Agroalimentaire

La contre-performance de Sucrivoire en 2019 inquiète les investisseurs à la BRVM

| Par - à Abidjan
Usine Sucrivoire (illustration).

Usine Sucrivoire (illustration). © Film institutionnel Sifca

Plombé par le coût des intrants et l’augmentation des charges, le groupe sucrier, filiale de Sifca, affiche une perte de plus de 5 milliards de francs CFA en 2019.

Sucrivoire, la filiale de Sifca, le géant ivoirien de l’agroalimentaire, et cotée à la Bourse régionale des valeurs mobilières (BRVM) affiche une contre-performance pour son exercice 2019. Celle-ci inquiète ses petits actionnaires qui ne percevront pas de dividendes.

Une situation inédite depuis 2016, date d’entrée en bourse de Sucrivoire.

Sucrivoire, qui exploite deux sites industrielles à Borotou-Koro (nord-ouest) et Zuénoula (centre-ouest), est victime de l’environnement difficile pour le secteur. L’industrie sucrière ivoirienne est marquée notamment par le faible taux de rendement des plantations de sucre, qui a obligé le gouvernement à mettre en place une stratégie de relance de la filière en février dernier.

Plan d’investissement à 100 milliards maintenu

Sur une pente descendante l’an dernier, Sucrivoire affiche une perte de 5,34 milliards de francs CFA (8,1 millions d’euros) contre -301 millions de francs CFA en 2018. Le chiffre d’affaires a toutefois connu une légère hausse passant de 56,187 milliards de francs CFA en 2018 à 56,66 milliards francs CFA en 2019.

Sucrivoire maintient tout de même son plan d’investissement sur la période  2018-2023, estimé à 100 milliards de francs CFA.

L’entreprise paie le lourd tribut de la hausse des intrants et des charges.

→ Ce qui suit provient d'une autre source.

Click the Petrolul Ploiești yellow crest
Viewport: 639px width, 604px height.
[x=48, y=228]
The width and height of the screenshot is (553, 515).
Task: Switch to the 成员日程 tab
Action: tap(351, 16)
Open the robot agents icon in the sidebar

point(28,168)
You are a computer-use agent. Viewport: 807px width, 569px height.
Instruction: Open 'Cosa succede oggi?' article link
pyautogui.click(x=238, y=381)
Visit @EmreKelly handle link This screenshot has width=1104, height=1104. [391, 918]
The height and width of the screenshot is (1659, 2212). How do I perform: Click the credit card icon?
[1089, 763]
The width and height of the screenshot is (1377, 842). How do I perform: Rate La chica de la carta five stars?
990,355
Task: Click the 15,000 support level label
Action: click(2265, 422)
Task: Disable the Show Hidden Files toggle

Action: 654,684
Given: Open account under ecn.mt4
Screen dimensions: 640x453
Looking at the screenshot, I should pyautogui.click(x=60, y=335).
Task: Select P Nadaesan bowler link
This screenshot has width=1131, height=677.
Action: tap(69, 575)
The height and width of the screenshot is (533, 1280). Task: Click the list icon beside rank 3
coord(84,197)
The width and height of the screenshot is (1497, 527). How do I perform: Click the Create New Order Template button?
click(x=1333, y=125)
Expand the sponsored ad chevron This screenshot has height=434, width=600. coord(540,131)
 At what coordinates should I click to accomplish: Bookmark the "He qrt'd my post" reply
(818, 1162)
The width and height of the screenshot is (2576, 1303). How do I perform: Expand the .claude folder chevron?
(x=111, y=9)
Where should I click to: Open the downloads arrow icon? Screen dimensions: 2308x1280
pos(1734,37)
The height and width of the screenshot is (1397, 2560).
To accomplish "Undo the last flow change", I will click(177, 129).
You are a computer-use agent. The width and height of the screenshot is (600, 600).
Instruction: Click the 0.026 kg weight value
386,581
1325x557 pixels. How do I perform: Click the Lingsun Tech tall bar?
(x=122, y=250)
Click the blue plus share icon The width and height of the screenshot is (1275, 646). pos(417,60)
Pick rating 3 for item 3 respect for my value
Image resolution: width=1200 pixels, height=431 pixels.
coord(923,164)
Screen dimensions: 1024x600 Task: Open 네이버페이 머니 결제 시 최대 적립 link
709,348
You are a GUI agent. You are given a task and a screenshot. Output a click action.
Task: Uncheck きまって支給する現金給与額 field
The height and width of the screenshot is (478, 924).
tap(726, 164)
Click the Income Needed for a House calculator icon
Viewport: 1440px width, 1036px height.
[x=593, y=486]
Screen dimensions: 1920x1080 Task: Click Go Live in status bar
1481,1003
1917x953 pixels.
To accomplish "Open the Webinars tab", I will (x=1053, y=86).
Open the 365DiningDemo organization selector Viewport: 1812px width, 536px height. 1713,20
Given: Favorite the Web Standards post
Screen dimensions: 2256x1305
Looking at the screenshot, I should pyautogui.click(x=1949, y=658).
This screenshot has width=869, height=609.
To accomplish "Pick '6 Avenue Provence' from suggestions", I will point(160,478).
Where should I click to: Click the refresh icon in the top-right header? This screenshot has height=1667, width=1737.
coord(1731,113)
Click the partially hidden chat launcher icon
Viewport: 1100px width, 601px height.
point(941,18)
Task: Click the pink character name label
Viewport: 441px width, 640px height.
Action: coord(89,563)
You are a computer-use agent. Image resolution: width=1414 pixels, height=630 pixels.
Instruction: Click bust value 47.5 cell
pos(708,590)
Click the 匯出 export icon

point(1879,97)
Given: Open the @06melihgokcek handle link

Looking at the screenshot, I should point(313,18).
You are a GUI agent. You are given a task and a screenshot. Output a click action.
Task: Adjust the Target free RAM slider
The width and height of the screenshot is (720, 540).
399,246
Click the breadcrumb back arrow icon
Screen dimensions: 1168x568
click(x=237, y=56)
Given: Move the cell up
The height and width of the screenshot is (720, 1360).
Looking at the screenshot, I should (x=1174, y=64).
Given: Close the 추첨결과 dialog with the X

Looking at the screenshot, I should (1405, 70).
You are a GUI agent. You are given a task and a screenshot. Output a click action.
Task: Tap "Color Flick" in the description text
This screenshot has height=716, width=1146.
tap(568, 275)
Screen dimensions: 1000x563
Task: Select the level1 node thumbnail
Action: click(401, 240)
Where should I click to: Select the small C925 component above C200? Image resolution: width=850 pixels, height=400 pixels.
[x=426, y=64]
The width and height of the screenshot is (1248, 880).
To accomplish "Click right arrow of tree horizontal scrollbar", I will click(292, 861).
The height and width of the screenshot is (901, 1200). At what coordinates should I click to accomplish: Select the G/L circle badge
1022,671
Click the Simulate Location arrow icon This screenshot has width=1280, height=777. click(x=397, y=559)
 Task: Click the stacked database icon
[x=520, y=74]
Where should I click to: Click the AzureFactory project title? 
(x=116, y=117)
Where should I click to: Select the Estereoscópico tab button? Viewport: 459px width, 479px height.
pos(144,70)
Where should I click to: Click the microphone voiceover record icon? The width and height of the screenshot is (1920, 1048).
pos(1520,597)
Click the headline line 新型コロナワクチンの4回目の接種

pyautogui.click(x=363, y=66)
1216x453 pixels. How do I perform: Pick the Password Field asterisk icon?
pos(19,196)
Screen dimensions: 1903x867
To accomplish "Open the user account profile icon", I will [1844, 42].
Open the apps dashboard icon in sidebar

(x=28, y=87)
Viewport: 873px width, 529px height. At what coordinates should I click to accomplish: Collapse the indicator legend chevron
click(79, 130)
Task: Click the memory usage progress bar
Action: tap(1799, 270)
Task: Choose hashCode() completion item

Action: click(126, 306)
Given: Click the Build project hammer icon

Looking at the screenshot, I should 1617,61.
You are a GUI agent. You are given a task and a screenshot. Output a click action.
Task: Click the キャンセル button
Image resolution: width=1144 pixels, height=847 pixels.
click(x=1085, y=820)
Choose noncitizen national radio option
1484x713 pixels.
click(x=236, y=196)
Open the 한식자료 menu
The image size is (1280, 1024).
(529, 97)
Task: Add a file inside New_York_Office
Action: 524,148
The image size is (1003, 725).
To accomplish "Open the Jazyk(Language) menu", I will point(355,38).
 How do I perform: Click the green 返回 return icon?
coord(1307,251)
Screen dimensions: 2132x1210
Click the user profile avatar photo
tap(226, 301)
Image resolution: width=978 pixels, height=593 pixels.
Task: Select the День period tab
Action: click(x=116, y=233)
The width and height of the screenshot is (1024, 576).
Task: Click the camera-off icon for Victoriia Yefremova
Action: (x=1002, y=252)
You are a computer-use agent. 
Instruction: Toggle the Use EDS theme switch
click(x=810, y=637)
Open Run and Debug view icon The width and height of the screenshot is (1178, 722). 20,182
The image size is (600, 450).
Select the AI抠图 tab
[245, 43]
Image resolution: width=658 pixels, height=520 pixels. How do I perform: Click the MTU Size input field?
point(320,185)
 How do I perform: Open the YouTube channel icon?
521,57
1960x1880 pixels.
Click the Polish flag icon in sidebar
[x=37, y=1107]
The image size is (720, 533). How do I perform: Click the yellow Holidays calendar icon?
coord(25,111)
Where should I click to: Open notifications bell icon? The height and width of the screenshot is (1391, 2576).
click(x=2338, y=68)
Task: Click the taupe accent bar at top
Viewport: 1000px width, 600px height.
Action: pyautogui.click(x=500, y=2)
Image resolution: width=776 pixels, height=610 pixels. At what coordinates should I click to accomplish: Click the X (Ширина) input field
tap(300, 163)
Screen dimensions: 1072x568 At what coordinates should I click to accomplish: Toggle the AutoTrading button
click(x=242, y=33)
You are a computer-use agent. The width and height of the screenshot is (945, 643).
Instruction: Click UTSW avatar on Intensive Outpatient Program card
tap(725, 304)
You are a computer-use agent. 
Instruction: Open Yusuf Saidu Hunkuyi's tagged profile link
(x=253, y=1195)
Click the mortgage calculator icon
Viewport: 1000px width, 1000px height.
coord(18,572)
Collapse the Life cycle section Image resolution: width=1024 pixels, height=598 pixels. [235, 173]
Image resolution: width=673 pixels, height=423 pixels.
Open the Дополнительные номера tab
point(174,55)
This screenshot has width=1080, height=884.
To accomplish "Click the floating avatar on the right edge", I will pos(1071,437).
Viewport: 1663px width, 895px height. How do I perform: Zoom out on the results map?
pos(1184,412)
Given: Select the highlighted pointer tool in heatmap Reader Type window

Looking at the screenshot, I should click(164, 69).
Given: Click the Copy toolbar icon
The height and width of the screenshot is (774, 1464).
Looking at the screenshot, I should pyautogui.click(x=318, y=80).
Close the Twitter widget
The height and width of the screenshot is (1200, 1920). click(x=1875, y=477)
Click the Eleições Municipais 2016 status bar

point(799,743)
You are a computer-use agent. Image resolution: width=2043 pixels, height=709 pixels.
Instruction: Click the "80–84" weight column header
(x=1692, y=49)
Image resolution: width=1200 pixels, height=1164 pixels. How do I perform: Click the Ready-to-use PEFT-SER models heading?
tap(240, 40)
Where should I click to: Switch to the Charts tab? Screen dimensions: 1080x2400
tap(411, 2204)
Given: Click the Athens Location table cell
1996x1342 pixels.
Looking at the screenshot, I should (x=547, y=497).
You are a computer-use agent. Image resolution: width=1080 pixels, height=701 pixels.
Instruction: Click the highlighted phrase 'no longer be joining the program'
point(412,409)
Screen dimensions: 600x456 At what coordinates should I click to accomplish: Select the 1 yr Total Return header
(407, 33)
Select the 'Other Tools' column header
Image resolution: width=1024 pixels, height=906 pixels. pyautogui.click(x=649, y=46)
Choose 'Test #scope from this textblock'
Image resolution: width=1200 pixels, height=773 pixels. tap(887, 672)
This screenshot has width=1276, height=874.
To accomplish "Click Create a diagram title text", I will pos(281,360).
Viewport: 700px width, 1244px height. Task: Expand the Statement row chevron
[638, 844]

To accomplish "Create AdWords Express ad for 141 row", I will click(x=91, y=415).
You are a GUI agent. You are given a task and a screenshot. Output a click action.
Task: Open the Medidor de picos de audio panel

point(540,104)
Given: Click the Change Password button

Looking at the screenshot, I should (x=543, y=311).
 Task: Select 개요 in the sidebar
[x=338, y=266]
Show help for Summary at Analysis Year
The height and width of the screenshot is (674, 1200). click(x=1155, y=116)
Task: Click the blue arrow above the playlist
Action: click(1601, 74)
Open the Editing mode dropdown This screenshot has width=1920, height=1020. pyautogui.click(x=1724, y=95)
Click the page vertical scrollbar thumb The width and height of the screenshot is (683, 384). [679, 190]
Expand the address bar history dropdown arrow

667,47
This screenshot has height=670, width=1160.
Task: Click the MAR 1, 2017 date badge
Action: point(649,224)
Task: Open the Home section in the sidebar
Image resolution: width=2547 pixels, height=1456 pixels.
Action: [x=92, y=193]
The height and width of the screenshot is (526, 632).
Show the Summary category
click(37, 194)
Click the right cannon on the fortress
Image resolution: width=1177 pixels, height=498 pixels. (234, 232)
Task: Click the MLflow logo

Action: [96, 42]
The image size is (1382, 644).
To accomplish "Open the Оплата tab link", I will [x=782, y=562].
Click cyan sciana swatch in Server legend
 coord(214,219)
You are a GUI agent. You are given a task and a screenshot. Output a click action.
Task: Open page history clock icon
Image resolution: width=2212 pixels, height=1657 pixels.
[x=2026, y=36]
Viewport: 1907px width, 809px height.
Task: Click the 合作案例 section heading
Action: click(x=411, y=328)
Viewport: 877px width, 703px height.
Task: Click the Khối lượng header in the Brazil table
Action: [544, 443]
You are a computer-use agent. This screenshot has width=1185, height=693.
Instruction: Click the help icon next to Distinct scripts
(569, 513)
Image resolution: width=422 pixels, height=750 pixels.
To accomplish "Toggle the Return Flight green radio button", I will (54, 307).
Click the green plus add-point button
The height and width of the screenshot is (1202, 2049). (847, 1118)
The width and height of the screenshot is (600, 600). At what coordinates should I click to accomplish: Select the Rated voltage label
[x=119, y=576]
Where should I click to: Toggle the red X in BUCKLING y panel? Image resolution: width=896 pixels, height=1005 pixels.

Le coût de revient du sucre ivoirien est ainsi estimé à 419 755 francs CFA la tonne, contre environ 204 940 francs CFA dans l’ensemble des pays producteurs.

Dans le secteur sucrier ivoirien où deux acteurs Sucaf , filiale du groupe Somdiaa, et Sucrivoire se partagent le marché, la productivité agricole et la teneur en sucre de la canne est très faible. La performance des usines reste également basse. Malgré tout, la consommation ivoirienne ne cesse d’augmenter d’environ 10 % chaque année alors la production locale en 2018 était de 197 270 tonnes, les besoins étaient de l’ordre de 243 000 tonnes.